- [Problem to work on]: Take the line containing "The height and" and every line after it to the end of the material below; reproduce them exactly, without pictures.

- [Dataset content]:
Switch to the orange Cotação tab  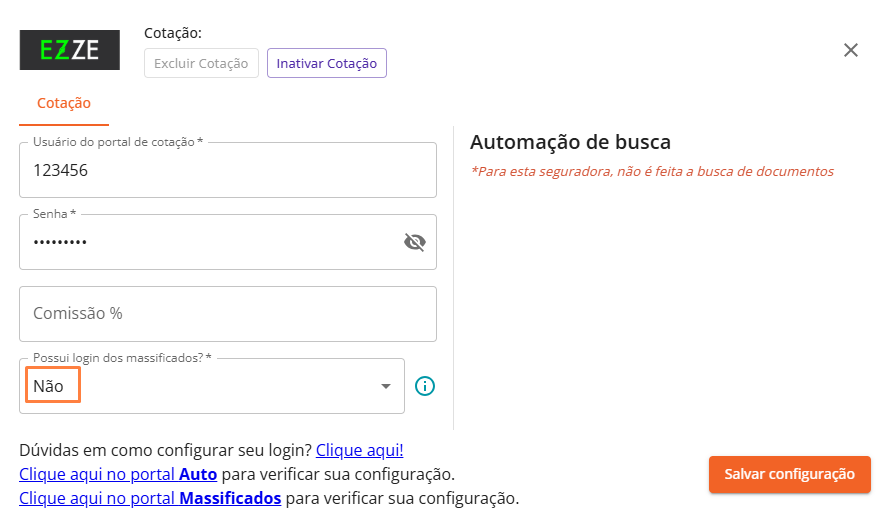tap(64, 103)
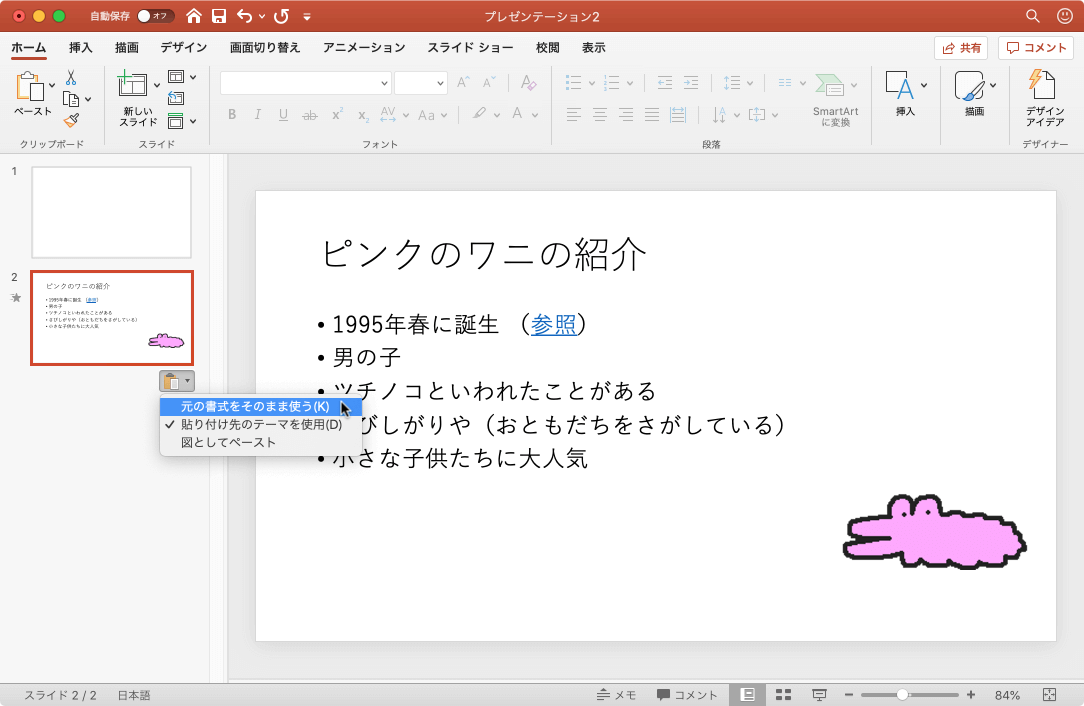Toggle the メモ notes pane
1084x706 pixels.
point(616,695)
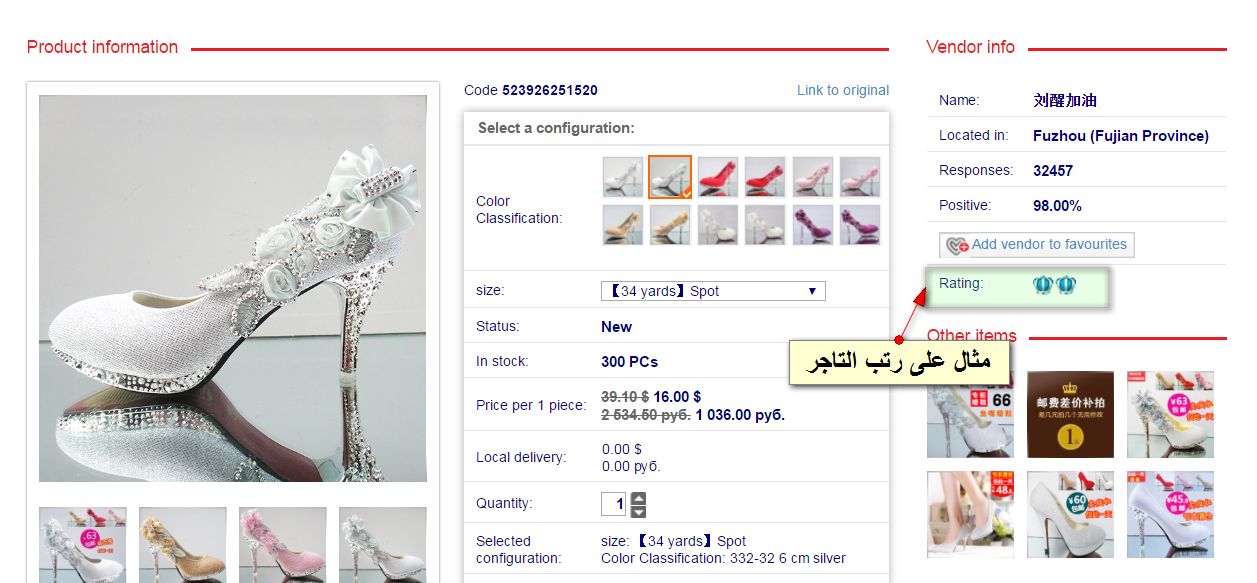1257x583 pixels.
Task: Click the vendor rating crown icons
Action: click(x=1055, y=285)
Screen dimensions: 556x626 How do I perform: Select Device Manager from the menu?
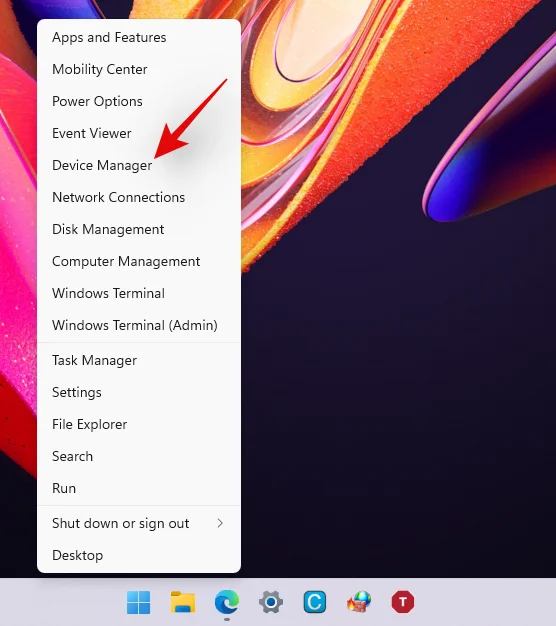pos(139,165)
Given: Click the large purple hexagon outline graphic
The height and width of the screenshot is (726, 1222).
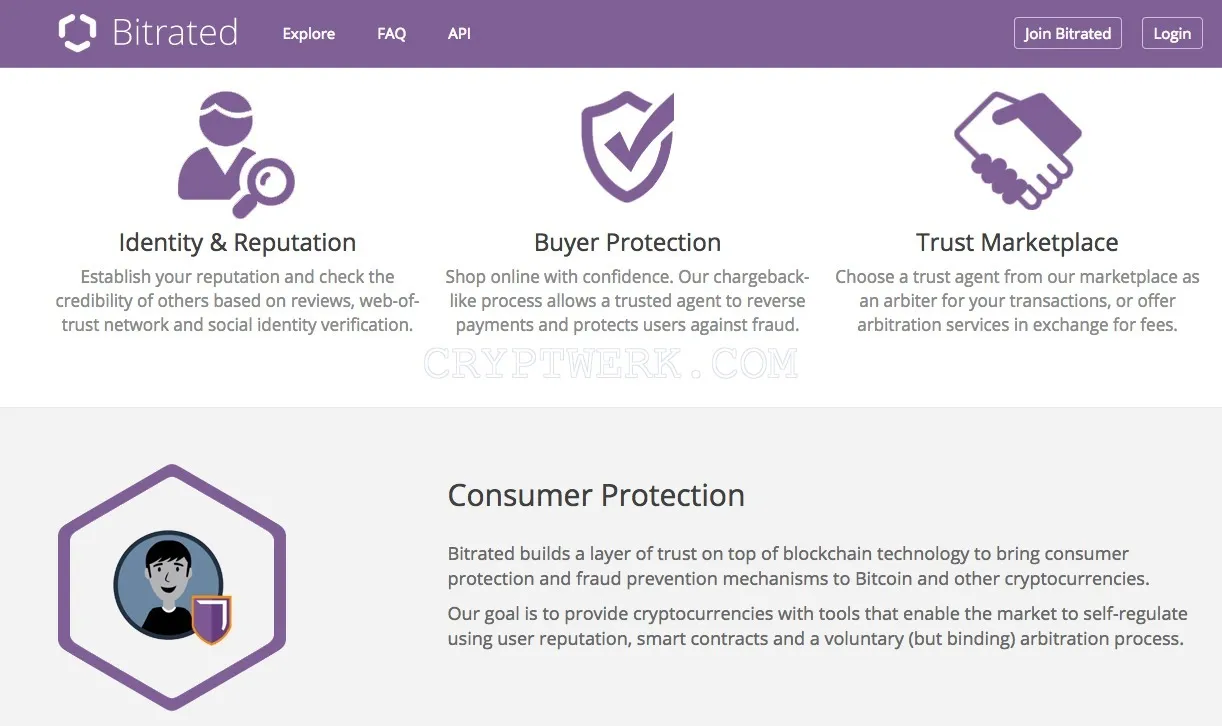Looking at the screenshot, I should pos(172,586).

- [Response to this exercise]:
The height and width of the screenshot is (726, 1222).
Looking at the screenshot, I should pos(172,586).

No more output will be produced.